OBJECTIVE:
To assess the construct validity of
the Patient Global Impression–Improvement (PGI-I) questionnaire in
female subjects with SUI.
METHODS: 553 women 18-65 years of age were recruited into a
pharmacological intervention trial for SUI. Patients had to report SUI as
a predominant symptom, with 4 or more incontinent episodes per week, and
deny enuresis or urge incontinence as a predominant symptom. Following a
2-week placebo lead-in, patients were randomized to receive either
duloxetine hydrochloride or placebo for 12 weeks in this double-blind
trial. Baseline and outcome measures included a short-term, fixed bladder
volume (400mL) stress pad test (SPT), incontinence episode frequency (IEF;
obtained from real-time diaries), and the previously validated 22-item
condition specific Incontinence Quality of Life (I-QOL1) questionnaire.
Total scores on I-QOL range between 0 and 100 with 0 being the worst
possible and 100 being the best possible quality of life. Post-baseline
subjects also completed PGI-I, a single item questionnaire. The question
and responses were based on a psychometrically validated question used in
psychopharmacology research.2 The question read,"Check the one number
which best describes how your urinary tract condition is now, compared to
how it was before you began taking medication in this study".

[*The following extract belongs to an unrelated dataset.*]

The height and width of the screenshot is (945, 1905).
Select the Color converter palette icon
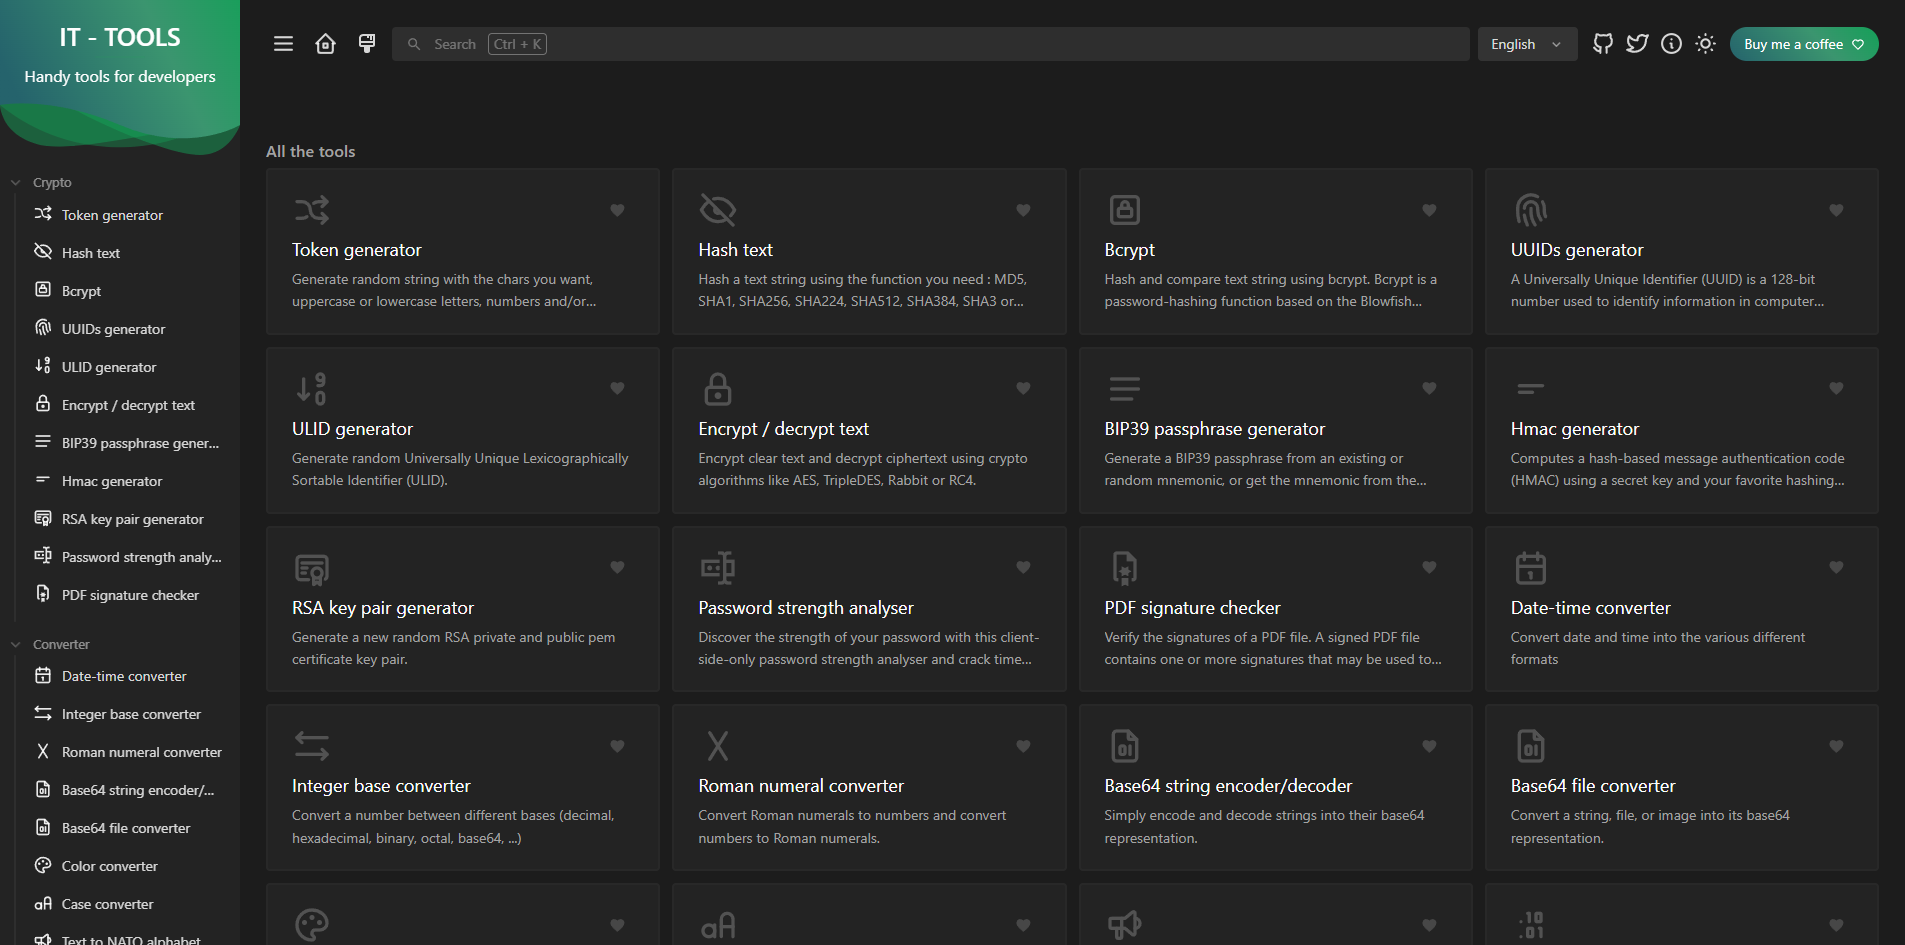tap(43, 865)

Response options, ranging from 1 to 7, are noted in the table. Construct
validity of the PGI-I was assessed by correlating the PGI-I response
category to the median percent changes from baseline to post-baseline in
IEF and SPT and the mean absolute changes from baseline to post-baseline
in I-QOL at the final study visit utilizing the non-parametric Spearman’s
correlation coefficient (rho).
RESULTS: The table lists the outcome data by PGI-I response
category and shows the highly significant correlations observed between
the PGI-I responses and the
three independent measures of improvement in SUI.

CONCLUSIONS: PGI-I responses were
correlated significantly with changes in IEF, SPT and I-QOL measures,
establishing the construct validity of this single question measure of
incontinence improvement.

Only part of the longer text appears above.